### What you are asked to do
When you reach the line containing "Image resolution: width=2268" in the data below, begin returning lines exactly as written, and stop once the line containing "Given: Close the" has been returned.

Material for this exercise Block Start

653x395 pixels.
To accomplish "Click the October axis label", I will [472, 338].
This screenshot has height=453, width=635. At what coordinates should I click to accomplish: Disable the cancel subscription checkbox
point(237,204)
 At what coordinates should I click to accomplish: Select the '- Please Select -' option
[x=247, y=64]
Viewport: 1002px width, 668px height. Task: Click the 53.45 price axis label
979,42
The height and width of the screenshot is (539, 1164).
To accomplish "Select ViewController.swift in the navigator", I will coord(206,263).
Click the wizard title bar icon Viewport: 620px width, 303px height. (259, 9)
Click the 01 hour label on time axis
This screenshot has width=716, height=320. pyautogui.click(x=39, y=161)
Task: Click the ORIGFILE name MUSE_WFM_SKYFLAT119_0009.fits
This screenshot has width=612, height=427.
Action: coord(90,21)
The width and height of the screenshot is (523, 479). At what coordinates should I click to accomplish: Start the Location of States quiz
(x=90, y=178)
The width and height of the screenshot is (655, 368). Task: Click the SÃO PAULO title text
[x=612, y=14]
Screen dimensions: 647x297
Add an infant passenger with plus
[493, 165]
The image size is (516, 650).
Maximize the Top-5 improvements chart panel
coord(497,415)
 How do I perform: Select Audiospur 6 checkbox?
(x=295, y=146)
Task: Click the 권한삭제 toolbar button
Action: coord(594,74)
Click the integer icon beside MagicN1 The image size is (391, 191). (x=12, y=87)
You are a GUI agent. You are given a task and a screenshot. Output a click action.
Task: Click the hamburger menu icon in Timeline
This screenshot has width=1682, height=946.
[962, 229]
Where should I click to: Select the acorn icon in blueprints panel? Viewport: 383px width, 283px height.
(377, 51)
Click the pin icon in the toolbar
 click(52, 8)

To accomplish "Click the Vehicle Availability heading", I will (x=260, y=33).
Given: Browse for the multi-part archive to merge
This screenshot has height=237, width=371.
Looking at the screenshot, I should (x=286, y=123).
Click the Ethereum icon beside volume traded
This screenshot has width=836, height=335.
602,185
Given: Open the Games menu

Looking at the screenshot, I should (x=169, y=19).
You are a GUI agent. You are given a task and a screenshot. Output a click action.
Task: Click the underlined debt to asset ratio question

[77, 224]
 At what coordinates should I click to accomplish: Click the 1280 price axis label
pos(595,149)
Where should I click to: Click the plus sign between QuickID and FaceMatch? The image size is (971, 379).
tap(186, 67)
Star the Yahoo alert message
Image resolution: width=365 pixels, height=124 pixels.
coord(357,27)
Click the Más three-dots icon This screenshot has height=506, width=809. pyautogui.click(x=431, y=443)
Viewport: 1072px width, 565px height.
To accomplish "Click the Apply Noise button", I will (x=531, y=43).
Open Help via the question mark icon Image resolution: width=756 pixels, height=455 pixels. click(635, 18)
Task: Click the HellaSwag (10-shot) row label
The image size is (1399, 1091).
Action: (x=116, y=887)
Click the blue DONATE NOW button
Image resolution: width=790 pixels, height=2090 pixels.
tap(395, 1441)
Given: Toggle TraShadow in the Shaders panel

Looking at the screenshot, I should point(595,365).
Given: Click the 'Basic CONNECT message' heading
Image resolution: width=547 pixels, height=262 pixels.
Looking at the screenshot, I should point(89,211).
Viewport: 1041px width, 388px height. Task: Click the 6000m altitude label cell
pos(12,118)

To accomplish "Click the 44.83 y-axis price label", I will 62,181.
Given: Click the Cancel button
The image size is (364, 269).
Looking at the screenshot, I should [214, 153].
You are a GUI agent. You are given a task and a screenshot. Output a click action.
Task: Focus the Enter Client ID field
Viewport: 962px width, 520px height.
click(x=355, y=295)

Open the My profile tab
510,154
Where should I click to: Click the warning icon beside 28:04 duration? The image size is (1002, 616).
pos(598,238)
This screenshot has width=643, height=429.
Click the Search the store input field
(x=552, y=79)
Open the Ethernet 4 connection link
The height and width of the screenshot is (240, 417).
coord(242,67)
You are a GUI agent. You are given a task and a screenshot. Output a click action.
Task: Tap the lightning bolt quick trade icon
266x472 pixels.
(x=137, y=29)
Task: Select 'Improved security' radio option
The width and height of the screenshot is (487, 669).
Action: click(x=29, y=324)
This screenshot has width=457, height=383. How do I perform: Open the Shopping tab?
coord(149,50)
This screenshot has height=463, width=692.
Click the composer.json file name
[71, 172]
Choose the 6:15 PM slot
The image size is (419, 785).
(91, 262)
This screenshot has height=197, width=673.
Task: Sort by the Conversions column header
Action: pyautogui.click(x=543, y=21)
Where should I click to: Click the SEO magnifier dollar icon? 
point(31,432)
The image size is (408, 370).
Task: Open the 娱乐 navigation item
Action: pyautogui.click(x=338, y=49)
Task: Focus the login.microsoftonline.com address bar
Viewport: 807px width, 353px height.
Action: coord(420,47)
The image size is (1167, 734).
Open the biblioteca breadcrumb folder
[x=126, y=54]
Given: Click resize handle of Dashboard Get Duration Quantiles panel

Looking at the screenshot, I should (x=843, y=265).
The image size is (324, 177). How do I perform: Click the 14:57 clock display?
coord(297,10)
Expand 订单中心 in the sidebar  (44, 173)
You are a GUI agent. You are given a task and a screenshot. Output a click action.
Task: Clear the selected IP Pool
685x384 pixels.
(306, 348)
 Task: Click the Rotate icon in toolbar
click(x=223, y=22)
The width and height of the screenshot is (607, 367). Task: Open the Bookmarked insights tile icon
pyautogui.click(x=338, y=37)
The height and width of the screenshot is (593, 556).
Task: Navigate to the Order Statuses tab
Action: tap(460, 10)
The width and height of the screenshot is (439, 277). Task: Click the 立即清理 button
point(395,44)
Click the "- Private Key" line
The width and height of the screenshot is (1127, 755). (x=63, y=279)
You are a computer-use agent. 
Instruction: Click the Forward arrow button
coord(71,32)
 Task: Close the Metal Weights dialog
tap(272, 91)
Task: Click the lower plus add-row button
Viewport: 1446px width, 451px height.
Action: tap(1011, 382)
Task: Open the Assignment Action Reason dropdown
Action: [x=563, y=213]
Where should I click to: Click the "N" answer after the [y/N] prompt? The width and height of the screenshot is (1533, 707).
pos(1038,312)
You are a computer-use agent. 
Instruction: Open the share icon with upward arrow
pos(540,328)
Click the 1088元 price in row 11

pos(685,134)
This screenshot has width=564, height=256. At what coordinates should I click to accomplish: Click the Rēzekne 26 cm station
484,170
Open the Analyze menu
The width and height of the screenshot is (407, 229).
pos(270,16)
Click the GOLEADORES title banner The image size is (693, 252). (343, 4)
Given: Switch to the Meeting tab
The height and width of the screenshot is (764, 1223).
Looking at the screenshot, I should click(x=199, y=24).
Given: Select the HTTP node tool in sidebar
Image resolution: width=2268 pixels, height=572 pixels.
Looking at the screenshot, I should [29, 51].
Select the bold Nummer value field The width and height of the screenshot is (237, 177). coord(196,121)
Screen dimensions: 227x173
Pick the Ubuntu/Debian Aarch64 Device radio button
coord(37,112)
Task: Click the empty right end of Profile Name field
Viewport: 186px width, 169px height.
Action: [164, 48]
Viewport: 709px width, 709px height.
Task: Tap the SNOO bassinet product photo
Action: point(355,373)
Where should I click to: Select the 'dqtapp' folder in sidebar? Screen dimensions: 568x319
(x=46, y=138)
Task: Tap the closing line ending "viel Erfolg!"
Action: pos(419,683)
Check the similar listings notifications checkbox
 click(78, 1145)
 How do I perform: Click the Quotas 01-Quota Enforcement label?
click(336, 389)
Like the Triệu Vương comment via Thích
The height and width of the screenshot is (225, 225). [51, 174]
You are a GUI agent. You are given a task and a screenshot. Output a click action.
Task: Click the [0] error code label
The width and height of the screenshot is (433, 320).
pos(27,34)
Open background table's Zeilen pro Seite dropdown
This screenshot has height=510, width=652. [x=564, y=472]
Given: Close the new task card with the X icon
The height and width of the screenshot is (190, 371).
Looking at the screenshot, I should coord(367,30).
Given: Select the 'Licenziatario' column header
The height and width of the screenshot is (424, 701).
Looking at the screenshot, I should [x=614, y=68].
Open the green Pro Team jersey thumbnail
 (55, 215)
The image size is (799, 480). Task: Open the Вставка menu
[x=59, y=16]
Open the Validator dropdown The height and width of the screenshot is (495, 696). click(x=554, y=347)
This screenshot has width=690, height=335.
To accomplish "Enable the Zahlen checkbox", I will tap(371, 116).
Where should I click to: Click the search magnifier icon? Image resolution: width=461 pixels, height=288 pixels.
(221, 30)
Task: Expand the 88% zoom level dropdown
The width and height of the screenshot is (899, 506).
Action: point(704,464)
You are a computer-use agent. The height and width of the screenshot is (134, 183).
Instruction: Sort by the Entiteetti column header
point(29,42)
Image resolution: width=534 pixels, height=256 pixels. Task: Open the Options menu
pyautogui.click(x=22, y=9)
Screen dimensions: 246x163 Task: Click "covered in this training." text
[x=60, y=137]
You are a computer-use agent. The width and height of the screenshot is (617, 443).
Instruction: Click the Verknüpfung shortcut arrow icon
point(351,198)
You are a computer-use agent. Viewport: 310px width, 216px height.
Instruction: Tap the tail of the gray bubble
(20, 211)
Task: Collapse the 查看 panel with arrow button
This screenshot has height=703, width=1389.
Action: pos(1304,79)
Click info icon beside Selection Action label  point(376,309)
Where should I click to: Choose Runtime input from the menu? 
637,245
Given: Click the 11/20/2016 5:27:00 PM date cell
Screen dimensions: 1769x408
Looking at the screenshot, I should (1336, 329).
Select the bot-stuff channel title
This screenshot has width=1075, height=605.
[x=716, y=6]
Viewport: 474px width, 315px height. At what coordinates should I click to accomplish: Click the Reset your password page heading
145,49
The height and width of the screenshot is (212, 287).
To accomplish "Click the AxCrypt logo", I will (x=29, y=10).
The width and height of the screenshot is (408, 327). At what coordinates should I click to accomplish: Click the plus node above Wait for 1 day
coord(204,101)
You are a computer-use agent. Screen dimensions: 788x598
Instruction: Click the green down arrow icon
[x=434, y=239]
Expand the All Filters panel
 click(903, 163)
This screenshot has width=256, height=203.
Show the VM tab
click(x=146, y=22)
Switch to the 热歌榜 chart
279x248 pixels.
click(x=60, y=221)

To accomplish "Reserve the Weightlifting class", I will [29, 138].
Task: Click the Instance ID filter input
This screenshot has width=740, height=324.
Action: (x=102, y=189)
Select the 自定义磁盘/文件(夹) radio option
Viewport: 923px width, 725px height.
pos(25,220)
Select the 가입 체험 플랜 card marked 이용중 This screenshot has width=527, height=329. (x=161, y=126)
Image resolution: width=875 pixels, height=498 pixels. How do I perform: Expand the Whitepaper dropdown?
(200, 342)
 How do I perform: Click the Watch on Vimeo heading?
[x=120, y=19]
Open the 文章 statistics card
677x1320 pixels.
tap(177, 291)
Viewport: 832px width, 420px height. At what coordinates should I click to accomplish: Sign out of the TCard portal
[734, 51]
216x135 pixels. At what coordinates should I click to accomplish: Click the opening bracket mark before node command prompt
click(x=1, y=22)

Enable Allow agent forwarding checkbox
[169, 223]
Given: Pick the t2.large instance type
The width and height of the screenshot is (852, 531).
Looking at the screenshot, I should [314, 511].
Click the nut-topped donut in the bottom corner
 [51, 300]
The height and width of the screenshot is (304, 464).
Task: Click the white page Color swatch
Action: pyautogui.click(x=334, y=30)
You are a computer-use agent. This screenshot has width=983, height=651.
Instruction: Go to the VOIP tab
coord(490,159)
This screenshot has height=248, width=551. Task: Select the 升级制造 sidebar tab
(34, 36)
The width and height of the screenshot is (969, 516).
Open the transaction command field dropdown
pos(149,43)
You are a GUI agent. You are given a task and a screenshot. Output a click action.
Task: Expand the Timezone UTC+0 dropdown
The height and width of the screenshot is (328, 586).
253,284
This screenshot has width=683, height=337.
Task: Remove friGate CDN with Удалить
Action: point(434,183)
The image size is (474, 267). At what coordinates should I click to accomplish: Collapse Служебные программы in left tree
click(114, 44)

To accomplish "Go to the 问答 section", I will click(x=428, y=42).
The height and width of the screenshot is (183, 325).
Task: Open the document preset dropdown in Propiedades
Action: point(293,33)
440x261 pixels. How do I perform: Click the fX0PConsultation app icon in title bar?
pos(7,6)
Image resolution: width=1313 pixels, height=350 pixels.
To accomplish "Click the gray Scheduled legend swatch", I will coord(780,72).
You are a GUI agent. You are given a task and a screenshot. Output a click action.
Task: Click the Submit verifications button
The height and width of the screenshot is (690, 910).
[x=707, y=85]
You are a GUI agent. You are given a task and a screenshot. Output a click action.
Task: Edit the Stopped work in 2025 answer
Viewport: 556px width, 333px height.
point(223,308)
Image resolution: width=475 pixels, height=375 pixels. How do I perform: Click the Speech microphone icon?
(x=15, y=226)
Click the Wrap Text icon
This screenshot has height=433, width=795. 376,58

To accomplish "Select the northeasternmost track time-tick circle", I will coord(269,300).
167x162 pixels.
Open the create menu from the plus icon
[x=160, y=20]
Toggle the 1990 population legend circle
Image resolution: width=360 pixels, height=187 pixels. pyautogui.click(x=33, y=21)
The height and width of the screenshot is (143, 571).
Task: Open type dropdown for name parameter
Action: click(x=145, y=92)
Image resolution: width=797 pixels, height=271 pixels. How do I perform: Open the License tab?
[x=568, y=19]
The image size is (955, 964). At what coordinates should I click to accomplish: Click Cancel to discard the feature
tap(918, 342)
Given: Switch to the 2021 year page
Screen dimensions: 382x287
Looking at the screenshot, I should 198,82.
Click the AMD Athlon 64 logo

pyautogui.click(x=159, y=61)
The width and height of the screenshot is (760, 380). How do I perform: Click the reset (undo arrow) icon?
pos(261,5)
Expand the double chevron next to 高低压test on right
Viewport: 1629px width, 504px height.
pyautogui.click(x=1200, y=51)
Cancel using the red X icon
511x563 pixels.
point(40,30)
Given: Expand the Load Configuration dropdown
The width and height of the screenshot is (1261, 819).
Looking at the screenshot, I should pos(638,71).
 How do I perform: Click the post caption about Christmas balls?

Material for this exercise Block End

### Finished exercise
Image resolution: width=2268 pixels, height=572 pixels.
Looking at the screenshot, I should [29, 51].
Select the bold Nummer value field The width and height of the screenshot is (237, 177). coord(196,121)
Screen dimensions: 227x173
Pick the Ubuntu/Debian Aarch64 Device radio button
coord(37,112)
Task: Click the empty right end of Profile Name field
Viewport: 186px width, 169px height.
Action: [164, 48]
Viewport: 709px width, 709px height.
Task: Tap the SNOO bassinet product photo
Action: point(355,373)
Where should I click to: Select the 'dqtapp' folder in sidebar? Screen dimensions: 568x319
(x=46, y=138)
Task: Tap the closing line ending "viel Erfolg!"
Action: pos(419,683)
Check the similar listings notifications checkbox
 click(78, 1145)
 How do I perform: Click the Quotas 01-Quota Enforcement label?
click(336, 389)
Like the Triệu Vương comment via Thích
The height and width of the screenshot is (225, 225). [51, 174]
You are a GUI agent. You are given a task and a screenshot. Output a click action.
Task: Click the [0] error code label
The width and height of the screenshot is (433, 320).
pos(27,34)
Open background table's Zeilen pro Seite dropdown
This screenshot has height=510, width=652. [x=564, y=472]
Given: Close the new task card with the X icon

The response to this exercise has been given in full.